Esta apuesta, que comparten todos los centros de investigación y marcas mundiales del sector de la electrónica, con IBM, Samsung o Toshiba al frente; advierten de la posibilidad real de que estas tecnologías estén disponibles en un plazo no superior a 5 años.
En la universidad de Aalto (Finlandia) y Nagoya (Japón), ya se han construido procesadores de plástico de bajo coste. El problema es la velocidad, muy por debajo del chip de silicio (unas 1.000 veces menos), por lo que procesadores de plástico, deberían convivir en conjunto con los de silicio, algo que los investigadores ven totalmente normal.
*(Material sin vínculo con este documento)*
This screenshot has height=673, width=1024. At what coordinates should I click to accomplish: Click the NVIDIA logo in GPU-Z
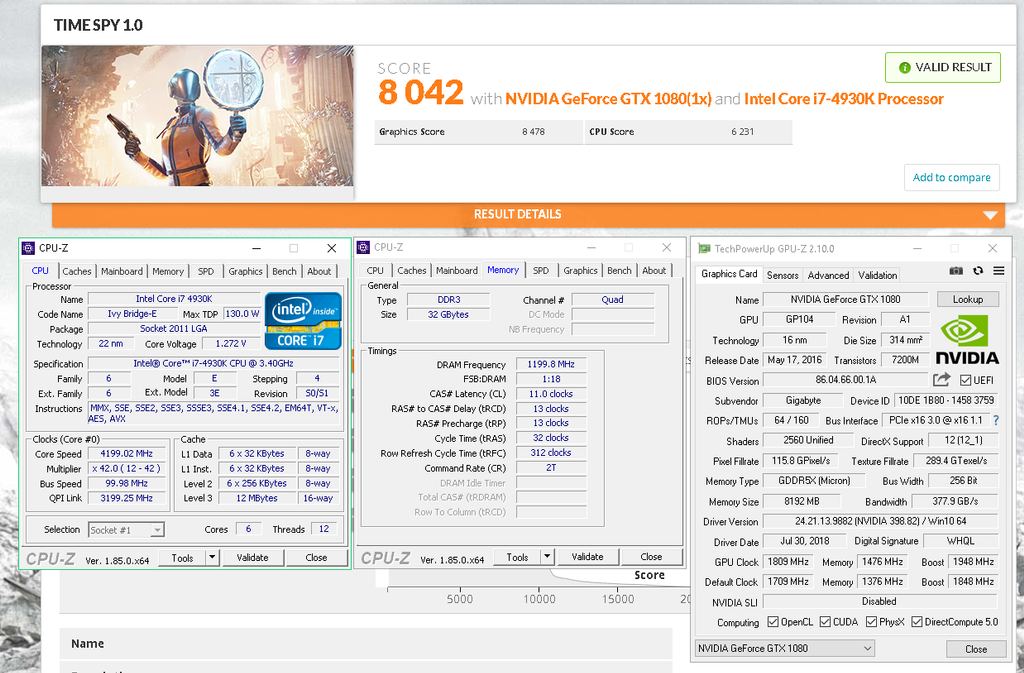[x=966, y=336]
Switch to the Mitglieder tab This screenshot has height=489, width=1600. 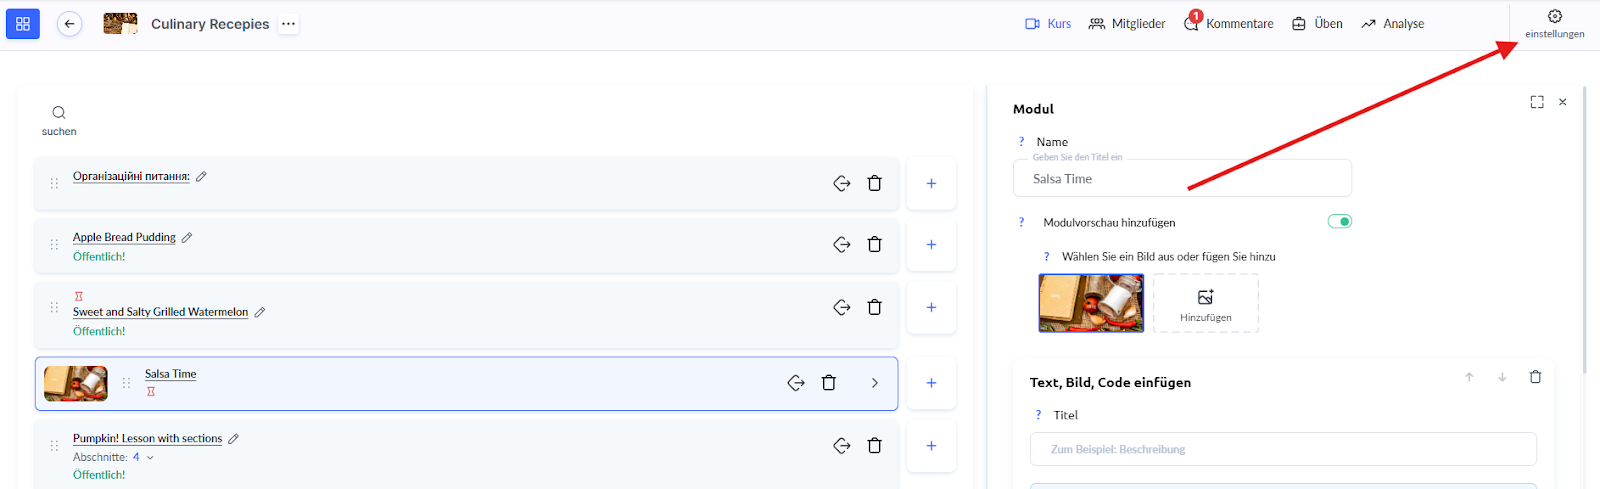pyautogui.click(x=1127, y=24)
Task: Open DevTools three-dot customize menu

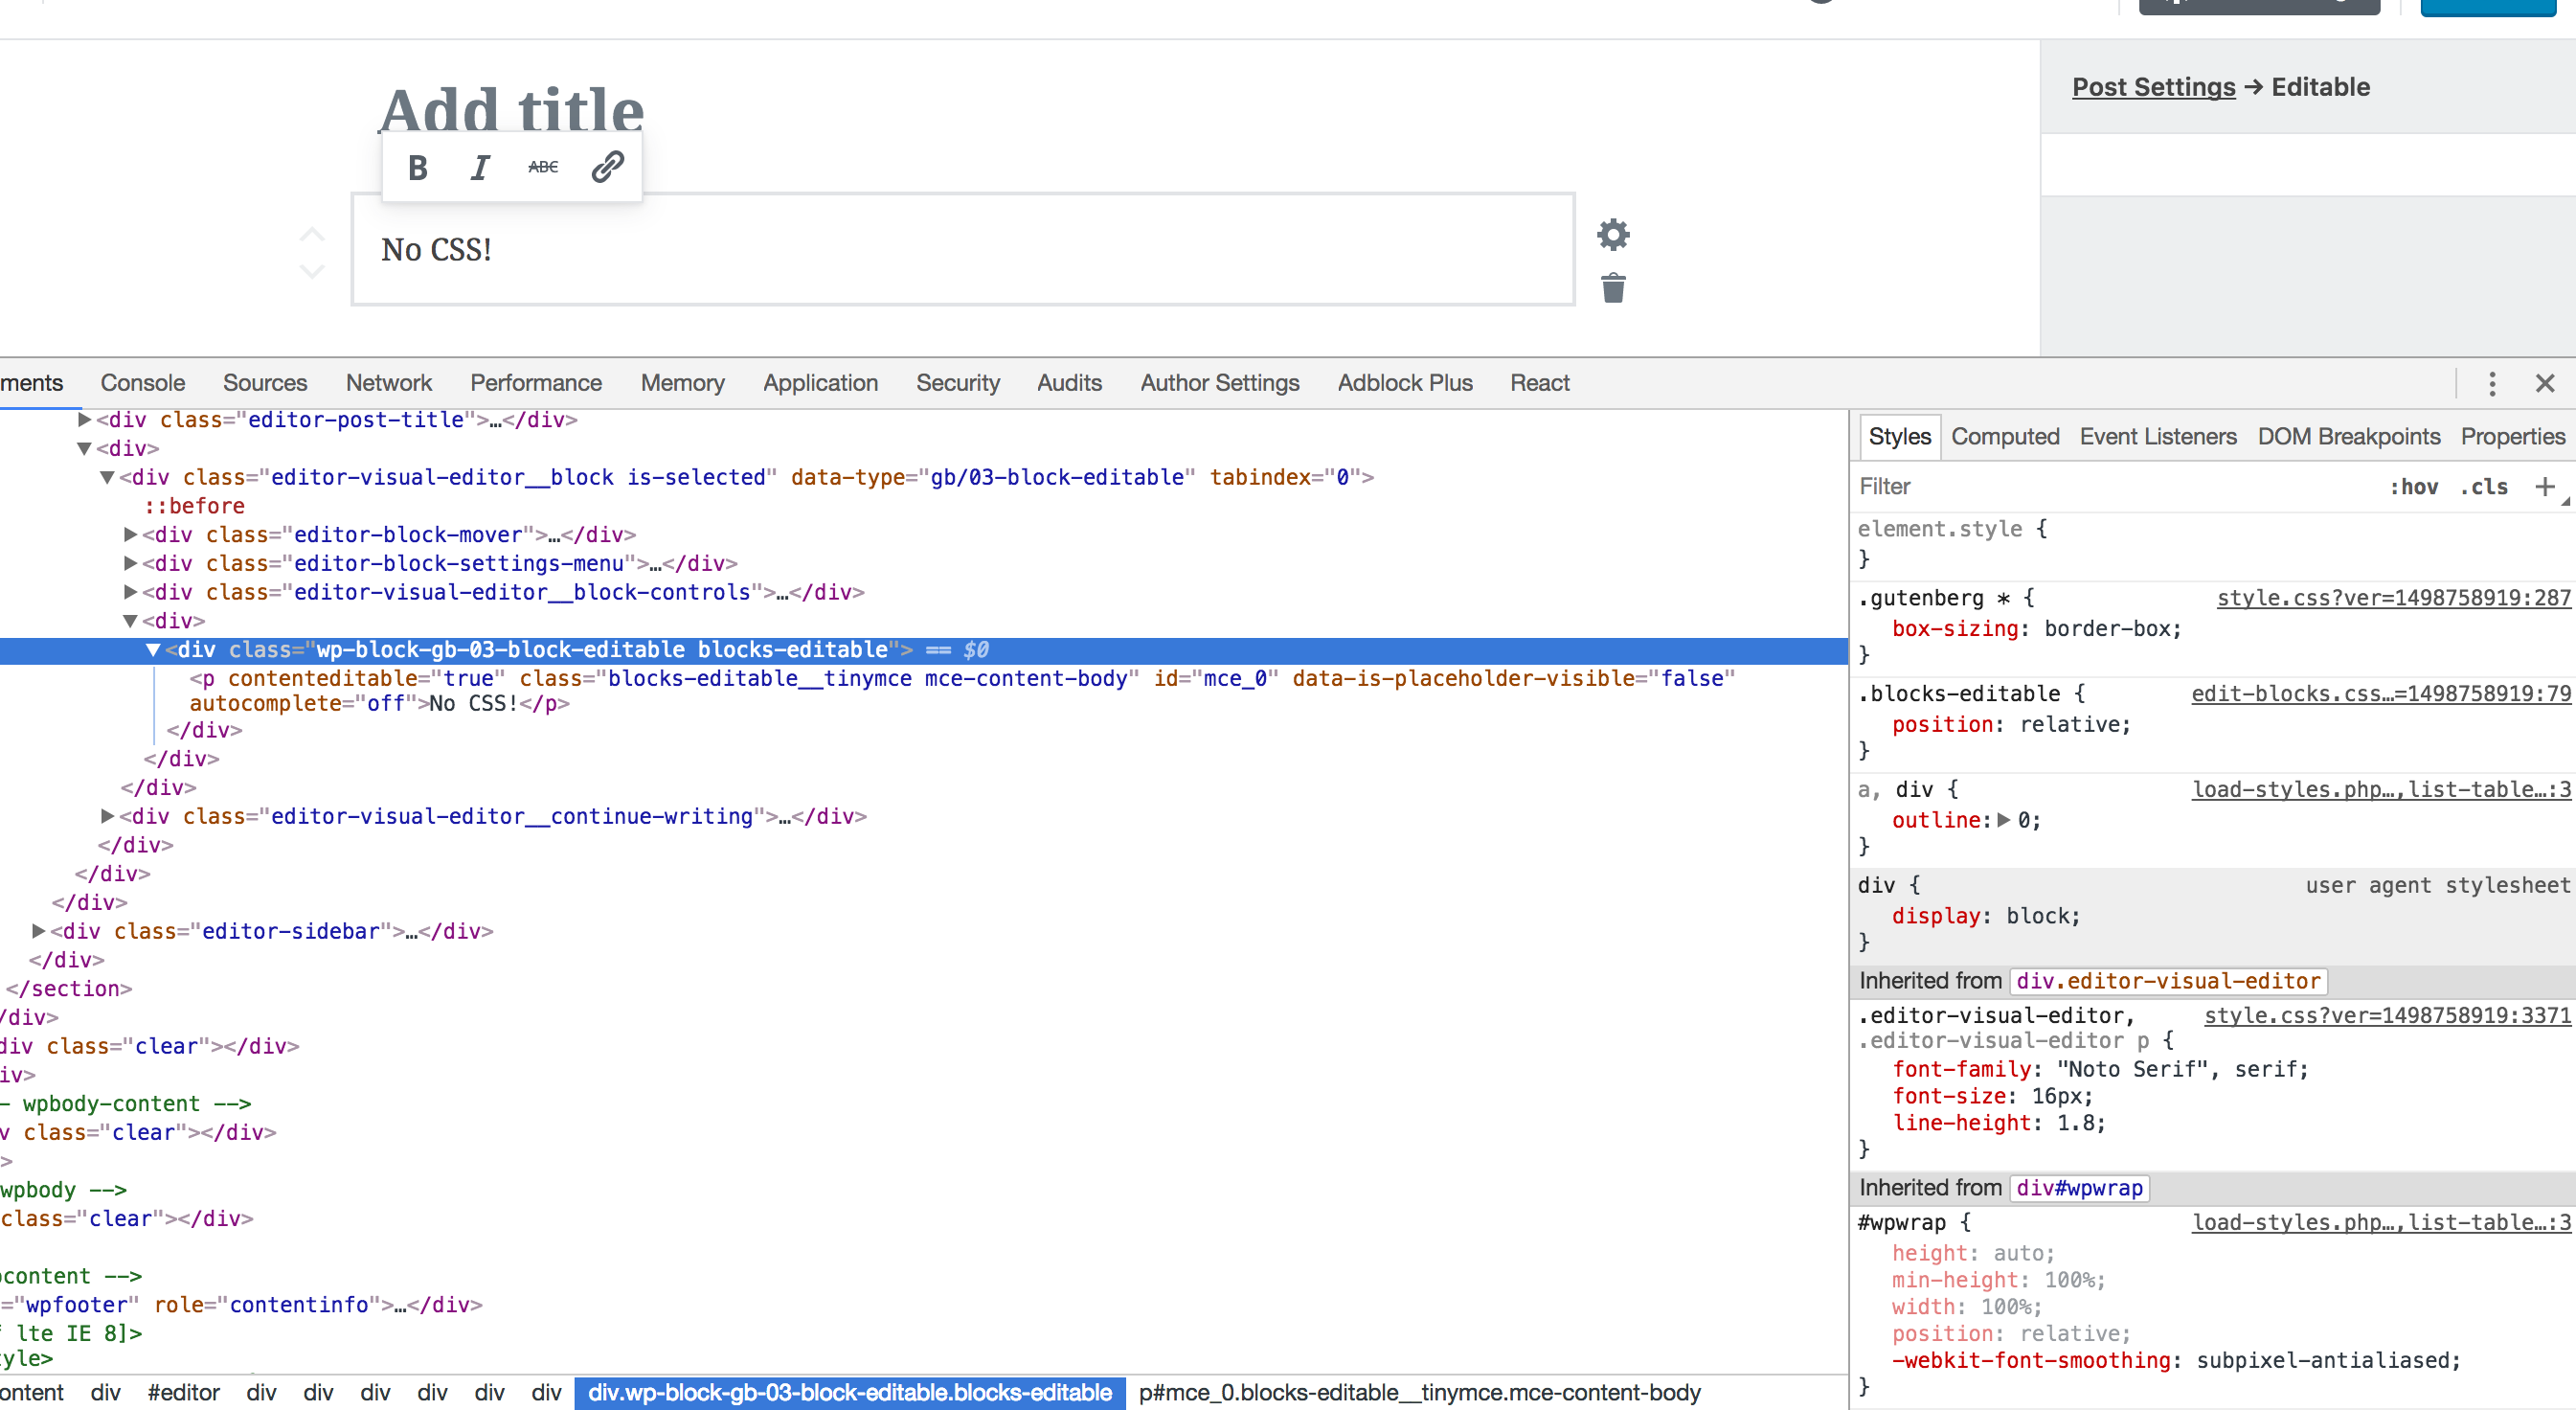Action: [x=2492, y=384]
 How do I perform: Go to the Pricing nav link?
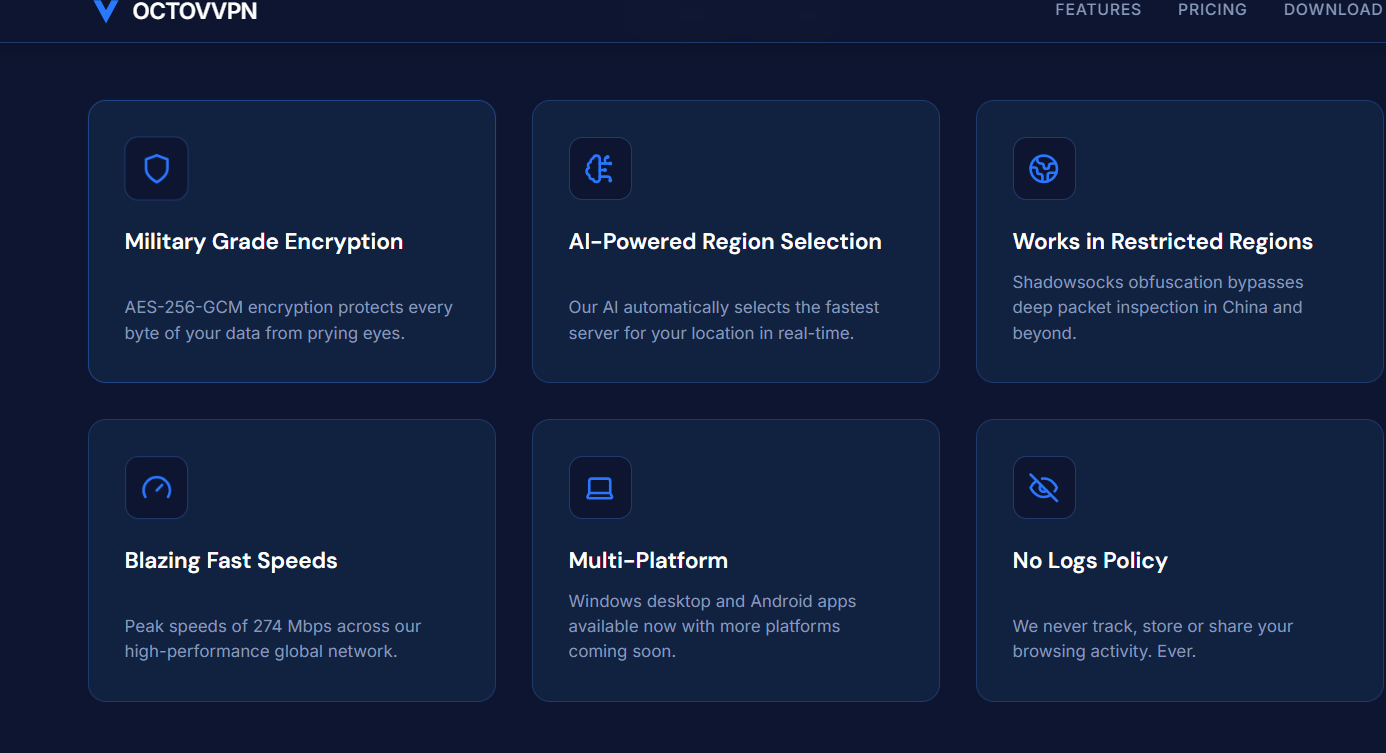click(x=1212, y=10)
Otra cosa, es el grafeno. Material que se puede diseñar con un átomo de espesor real y que ofrece velocidades más rápidas que el silicio, por no hablar de su maleabilidad y dureza (su base es el carbono, el material del que está hecho el diamante).
Por lo tanto, estamos en la antesala de otra revolución de los materiales, que introducirá otra revolución en el mercado tecnológico, y en especial en nuevas políticas de I+D+i, por no hablar de la revolución de nuevos usos, que estas tecnologías nos depararán.
Algo, que entrevemos, como un solapamiento de los nuevos usos que las actuales tecnologías están deparando, y que no serán totalmente desplegadas, debido a la irrupción de estos nuevos materiales, que a su vez permitirán desarrollar con mayor rapidez la tecnología que lo cambiará todo: la computación cuántica.
La Geopolítica del consumo masivo de los gadgets electrónicos:
Por otro lado, estos nuevos materiales, ayudarán a reconfigurar el mapa político africano, dado que en la actualidad, los PCs, smartphones y demás “gadgets” tecnológicos, dependen de los minerales de sangre: coltán, oro, tungsteno o tantalio. Minerales que se extraen en países africanos (principalmente), donde la ausencia del respeto más elemental por los derechos humanos es más que evidente, y en donde los gobiernos dependen del poder de las armas de sus milicias, para evitar golpes de estado y todo bajo una disciplina del terror hacia la población.
Durante años, las ONGs, organizaciones como HRW o la propia ONU, han venido advirtiendo sobre estas cuestiones. Estos nuevos materiales son una oportunidad para cambiar el mapa del terror en África, para darles una oportunidad a sus territorios y a sus gentes. Otra cosa son los intereses sempiternos de la industria militar, por estos materiales; pero por lo menos la presión comercial disminuirá y habrá motivos para el optimismo.
En OpinioLAB nos gusta hablar de redes sociales, y de una sociedad hiperconectada, pero el coste que a veces asumimos, no es considerado por el conjunto de los consumidores (prosumidores de la red). La nueva revolución tecnológica nos debe hacer comprender que actuar en una sociedad en red, nos debe hacer estar más comprometidos con nuestros entornos (especialmente los más alejados territorialmente), en los que nuestras acciones y opciones de consumo pueden afectar a grandes ecosistemas sociales y naturales.
Proponemos que trabajemos en una gobernanza ciudadana mundial, paralela a la gobernanza corporativa existente, y a la más que necesaria gobernanza institucional mundial.